Texto fornecido
↓
Maio terminou também com as torcidas dos times de futebol, por conta própria, disputando as ruas com os bolsonaristas. Em São Paulo a polícia protegeu os que pediam golpe e reprimiu os que carregavam faixas “somos pela democracia”. Assim será, com as PMs milicializadas. Manifestos pipocaram e ainda estamos discutindo se Lula devia ou não ter assinado o que se intitula “Estamos Juntos”. Acho que toda forma de resistir e denunciar vale à pena mas este manifesto foi apenas uma primeira faísca. A iniciativa partiu de intelectuais e jornalistas, não de partidos ou organizações políticas. Logo, seus termos não foram negociados, não houve a necessária costura política, mas ele está servindo para mostrar o pulso da sociedade e ampliando o debate sobre a necessidade da frente ampla antifascista, que exija o afastamento de Bolsonaro e contemple um programa mínimo para o depois. Lula tem razão quanto à sua generalidade mas não pode levar o PT a uma postura isolacionista.
Para ser ampla, a frente terá que incluir a esquerda, o centro e a direita não-bolsonarista. Se adversários como Lula, FHC e Ciro Gomes não puderem estar juntos nela, não avançaremos. Não se trata de alianças, muito muitos de coligações eleitorais, mas da restauração democrática. Lá na frente, cada qual terá seu programa e seu candidato. Mas alguns pontos mínimos terão que ser pactuados, especialmente para o enfrentamento das tragédias sanitária, econômica e social, o que exigirá um atuação do Estado incompatível com a política neoliberal de Paulo Guedes.
Nas últimas horas tivemos os ministros Celso de Mello e Gilmar Mendes, e até o procurador-geral Aras, condenando qualquer intervenção militar. Eles sabem do que falam, sabem do que está sendo gestado entre o Palácio do Planalto e o Forte Apache. Aras o fez porque havia pisado na bola, admitindo que as Forças Armadas poderiam arbitrar eventual conflito aberto entre os poderes, colhendo nova reação dentro do Ministério Público.
↑
Perguntas
(1) Segundo o texto sobre a frente ampla antifascista, por que os termos do manifesto "Estamos Juntos" não foram negociados? Responda em até três frases.
(2) Dê sequência ao texto sobre a frente ampla antifascista a partir do ponto em que ele para.

Trecho de dados
↓
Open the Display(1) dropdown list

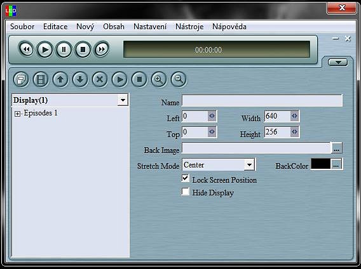click(123, 100)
↑
Resultados
(1) A iniciativa do manifesto partiu de intelectuais e jornalistas, e não de partidos ou organizações políticas. Por isso seus termos não foram negociados e faltou a necessária costura política.

(2)
Podemos nos livrar de Bolsonaro pelo impeachment, via Congresso, ou por um processo por crime comum, via STF, ou ainda pela cassação da chapa Bolsonaro-Mourão pelo TSE. Há elementos para tudo isso mas as instituições democráticas não removerão sozinhas o entulho neofascista. A sociedade deve apoiá-las e terá que legitimar o enterro do bolsonarismo. Em plena pandemia, ninguém deve esperar por manifestações de massa, embora os atos vanguardeiros devam continuar ocorrendo. As formas de luta que restarão são estas mesmo: manifestos, movimentos digitais e a construção orgânica da frente ampla, em torno de alguns postulados mínimos. E isso não se fará com a exclusão da esquerda nem com a exclusão da PT.
É verdade que muitos dos que agora querem se livrar de Bolsonaro ajudaram no seu parto, apoiando a Lava Jato e seus abusos, apoiando ou articulando o golpe contra Dilma, aplaudindo ou omitindo-se diante da condenação sem provas de Lula e de sua exclusão calculada da disputa eleitoral de 2018. Mas não dá para acertar todas as contas agora, diante da pressa dos golpistas. Não estamos diante de cachorro que apenas ladra, mas de uma ameaça real, que compromete gravemente o futuro do país e de nossas vidas.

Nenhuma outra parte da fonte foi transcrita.